J’imagine parfois des guichets, des recoins, des bureaux, des espaces confortables où s’adresser à eux, à moi, pour résoudre un problème, traduire les mystères d’une langue, demander des précisions, partager le plaisir d’un moment de conversation, éprouver dans le regard d’autrui la richesse mutuelle de ses propres découvertes.

Ce pourrait être aussi de grands espaces, aussi grands que des classes et des amphithéâtres, où se presseraient des étudiants intéressés par le conférencier ou la conférencière, qui viendrait leur donner un avant-goût de ses recherches de tant d’années de réflexions et d’enthousiasme.

Ç’aurait une autre gueule que nos vieilles classes customisées d’un projecteur chauffant à 5 800 euros l’unité.

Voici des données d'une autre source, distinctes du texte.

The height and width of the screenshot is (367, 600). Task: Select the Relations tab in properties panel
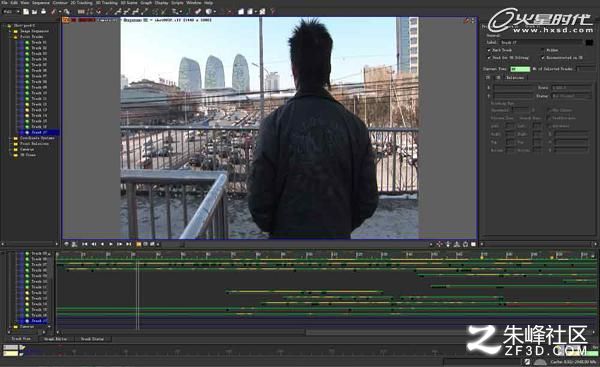pyautogui.click(x=515, y=78)
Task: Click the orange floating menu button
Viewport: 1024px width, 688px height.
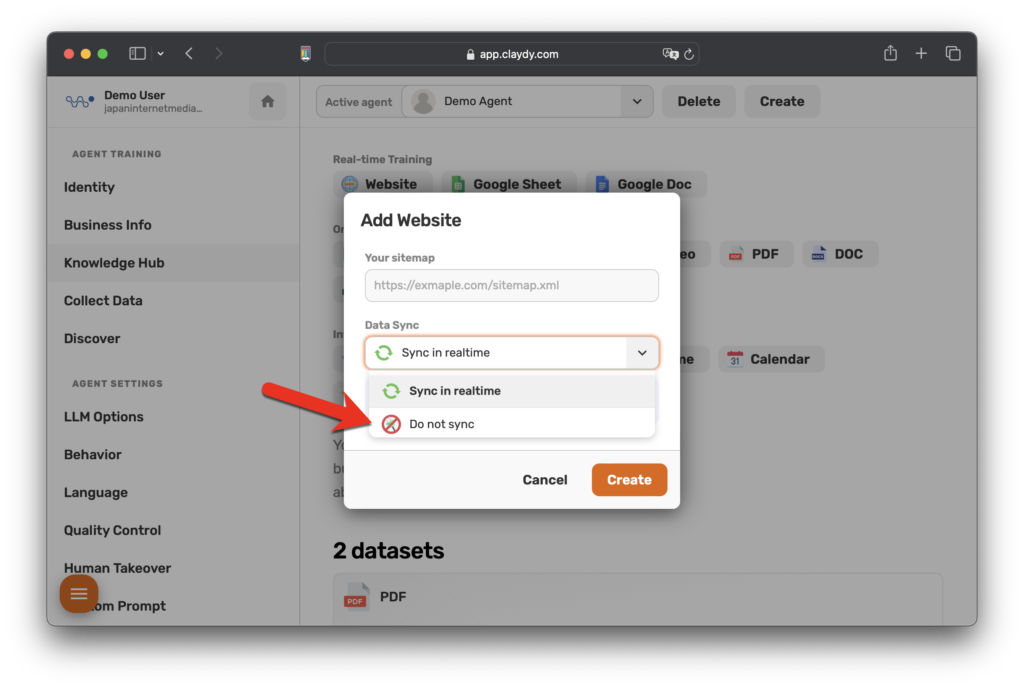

Parfois, dans le silence partiel des pages tournées près des claviers de la modernité 3.0, une annonce, une simple annonce humaine, vocale, chantante, sans jingle ni avertissement (rien d’un message de la SNCF), une simple annonce dans un micro, sur un tableau, ou bien de proche en proche, ferait savoir aux personnes réunies qu’un étudiant, une étudiante, cherche un lecteur de Proust, ou une lectrice, pour échanger des vues, construire un commentaire, ou relire un passage (le spécialiste de Proust est en congé liturgique à la Madeleine).

Ou bien cette autre annonce : on cherche séance tenante une personne capable de résoudre une équation différentielle à quatre inconnues ; c’est très urgent ; ou bien capable de fabriquer du pain bis bio ; ou, pourquoi pas, quelqu’un, ou bien quelqu’une, capable d’incorporer dans un texteur une image à cinq dimensions ; ou plus étrange encore, de raconter son bref séjour en Laponie, plein de Lapons et de Laponnes mémorables…

Chacun serait pour l’autre une ressource imprévue, généreuse, gratuite (ou pas). On retrouverait en commun le plaisir d’apprendre et d’enseigner en même temps.